Case ID: ga-app_25/html/0436-01.html
Source: Caselaw Access Project
Author: {"author": "Luke, J.", "license": "Public Domain", "url": "https://static.case.law/"}
Date Created: 2024-08-24T03:29:51.129683

10976.
    BANK OF LEESBURG v. HOME MIXTURE GUANO CO.
    1. Where a ease has heen referred to an auditor, who duly reports thereon his several findings, both of law and of fact, each material finding to which no timely exception is filed becomes, when accepted and approved by the court, conclusive upon the parties litigant as to the matter covered by it. Civil Code (1910), §§ 5135, 5147; Ball v. Vason, 56 Ga. 264 (6); Anderson v. Usher, 59 Ga. 568 (1); Lewis v. Gordon County, 70 Ga. 486 (1); Wade v.
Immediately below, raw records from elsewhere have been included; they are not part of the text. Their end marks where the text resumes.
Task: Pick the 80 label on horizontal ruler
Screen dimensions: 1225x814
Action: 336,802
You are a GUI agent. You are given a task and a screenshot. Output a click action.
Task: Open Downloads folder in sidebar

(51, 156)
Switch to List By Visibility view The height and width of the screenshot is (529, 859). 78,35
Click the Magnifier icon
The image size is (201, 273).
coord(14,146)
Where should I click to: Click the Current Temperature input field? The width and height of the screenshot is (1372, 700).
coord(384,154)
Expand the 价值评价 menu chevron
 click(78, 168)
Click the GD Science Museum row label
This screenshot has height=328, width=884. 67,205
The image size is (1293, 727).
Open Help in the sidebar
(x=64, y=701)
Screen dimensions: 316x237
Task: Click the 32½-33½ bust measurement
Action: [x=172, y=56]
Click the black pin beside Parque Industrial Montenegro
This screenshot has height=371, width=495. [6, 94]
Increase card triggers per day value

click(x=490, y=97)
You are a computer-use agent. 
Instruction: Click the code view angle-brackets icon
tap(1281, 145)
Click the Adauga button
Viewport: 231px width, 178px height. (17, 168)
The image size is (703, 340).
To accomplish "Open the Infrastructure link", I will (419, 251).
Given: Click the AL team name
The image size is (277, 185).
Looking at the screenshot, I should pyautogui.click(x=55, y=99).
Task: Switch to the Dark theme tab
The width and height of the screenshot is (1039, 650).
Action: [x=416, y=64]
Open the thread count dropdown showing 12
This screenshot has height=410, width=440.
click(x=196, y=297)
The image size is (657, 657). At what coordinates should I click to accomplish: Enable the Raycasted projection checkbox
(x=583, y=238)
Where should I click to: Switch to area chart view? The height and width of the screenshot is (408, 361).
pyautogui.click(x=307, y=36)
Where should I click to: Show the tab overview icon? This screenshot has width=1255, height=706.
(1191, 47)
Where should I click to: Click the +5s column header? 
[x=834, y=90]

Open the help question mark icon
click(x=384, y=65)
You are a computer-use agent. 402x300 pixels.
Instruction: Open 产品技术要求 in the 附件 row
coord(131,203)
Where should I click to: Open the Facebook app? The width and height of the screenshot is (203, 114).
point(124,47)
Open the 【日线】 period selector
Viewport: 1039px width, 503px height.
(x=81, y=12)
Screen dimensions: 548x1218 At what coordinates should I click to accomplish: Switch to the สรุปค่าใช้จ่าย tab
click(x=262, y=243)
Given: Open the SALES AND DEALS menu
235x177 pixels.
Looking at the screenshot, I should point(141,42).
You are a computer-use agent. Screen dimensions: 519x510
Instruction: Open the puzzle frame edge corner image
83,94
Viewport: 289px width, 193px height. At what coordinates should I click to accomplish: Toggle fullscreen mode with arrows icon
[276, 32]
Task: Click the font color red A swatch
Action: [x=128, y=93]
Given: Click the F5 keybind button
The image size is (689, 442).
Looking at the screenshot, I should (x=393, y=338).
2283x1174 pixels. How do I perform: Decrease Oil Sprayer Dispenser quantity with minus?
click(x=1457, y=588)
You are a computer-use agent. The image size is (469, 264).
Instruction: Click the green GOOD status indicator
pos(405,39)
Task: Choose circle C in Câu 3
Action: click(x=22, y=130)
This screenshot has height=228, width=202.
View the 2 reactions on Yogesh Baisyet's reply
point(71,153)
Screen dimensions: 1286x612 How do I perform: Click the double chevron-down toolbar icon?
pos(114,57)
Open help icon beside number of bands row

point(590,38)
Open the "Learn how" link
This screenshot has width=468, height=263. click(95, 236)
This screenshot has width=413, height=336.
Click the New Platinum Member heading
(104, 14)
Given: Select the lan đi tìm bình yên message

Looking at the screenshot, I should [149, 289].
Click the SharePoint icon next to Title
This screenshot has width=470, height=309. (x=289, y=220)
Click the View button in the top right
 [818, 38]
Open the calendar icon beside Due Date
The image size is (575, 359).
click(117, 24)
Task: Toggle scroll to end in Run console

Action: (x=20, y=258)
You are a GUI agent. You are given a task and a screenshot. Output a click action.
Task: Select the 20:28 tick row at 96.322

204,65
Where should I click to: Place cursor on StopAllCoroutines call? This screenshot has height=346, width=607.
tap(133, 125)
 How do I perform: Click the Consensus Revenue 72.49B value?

Peacock, 121 Ga. 816 (1) (49 S. E. 826).
    2. Where numerous exceptions to an auditor’s report are filed but before a hearing thereon they are in part withdrawn, the report stands upon ■the same footing as if the withdrawn exceptions had never been filed. See Wade v. Peacock, supra.
    3. Where, as in this ease, the auditor’s report is accepted and approved by the court in its entirety, and no error of law is apparent upon its face, and' the only exception thereto filed and not withdrawn is an exception of fact to the auditor’s general finding against the defendant for a sum stated, and such general finding results as a necessary conclusion and as a mere matter of calculation from the unattacked definite and specific findings of the auditor stated in the same report, the exception is without any merit.
    
      Decided July 14, 1920.
    
      4. While in such a case the judge should have stricken the exception, yet the fact that he submitted it to the jury and then directed a verdict against it can not afford cause for a new trial.
    5. The record discloses no reversible error.
    Complaint; from Lee superior court — Judge Littlejohn. July 31, 1919.
    
      R. R. Forrester, Yeomans & Wilkinson, for plaintiff in error.
    
      Slade & Swift, Pottle & Hofmayer, contra.
   Luke, J.

This case comes here on exceptions to the report of an auditor. That report, prepared by Sam S. Bennet, Esq., the auditor, is unusually full and clear. In his findings o£ fact he deals specifically with every material averment of the plaintiff’s petition and of the defendant’s answer. In his findings of law he deals with various questions of law applicable to such facts. After setting out such specific matter the report concludes as follows: “The auditor therefore finds that the plaintiff is entitled to recover of the defendant the sum of $973.07, with interest thereon at 7% per annum from April 12, 1916 (the date when said suit was filed), the plaintiff having waived any right to interest from any earlier date.” To that report the plaintiff filed no exceptions whatever; the defendant filed no exceptions of law, but did file numerous exceptions of fact, the last of which was in the following language: “Further, that the auditor, in the 18th paragraph of his findings of fact, finds ‘that the plaintiff is entitled to recover of the defendant the sum of $973.07, with interest thereon at 7% per annum from April 12, 1916;’ which finding the defendant says is error, and now assigns the same as error, on the ground that the same is contrary to the evidence and without evidence to support it.” When the matter came on for trial the defendant withdrew all of its exceptions except the one herein set out. That exception was submitted to the jury, but the court directed a verdict for the plaintiff, and then entered a decree based upon the auditor’s report as filed. The defendant thereupon filed a motion for a new trial, which was overruled, and it brought the case here for review.

With this statement of the material facts the headnotes need, no elaboration..

Judgment affirmed.

Broyles, C. J., and Bloodworth, J. concur.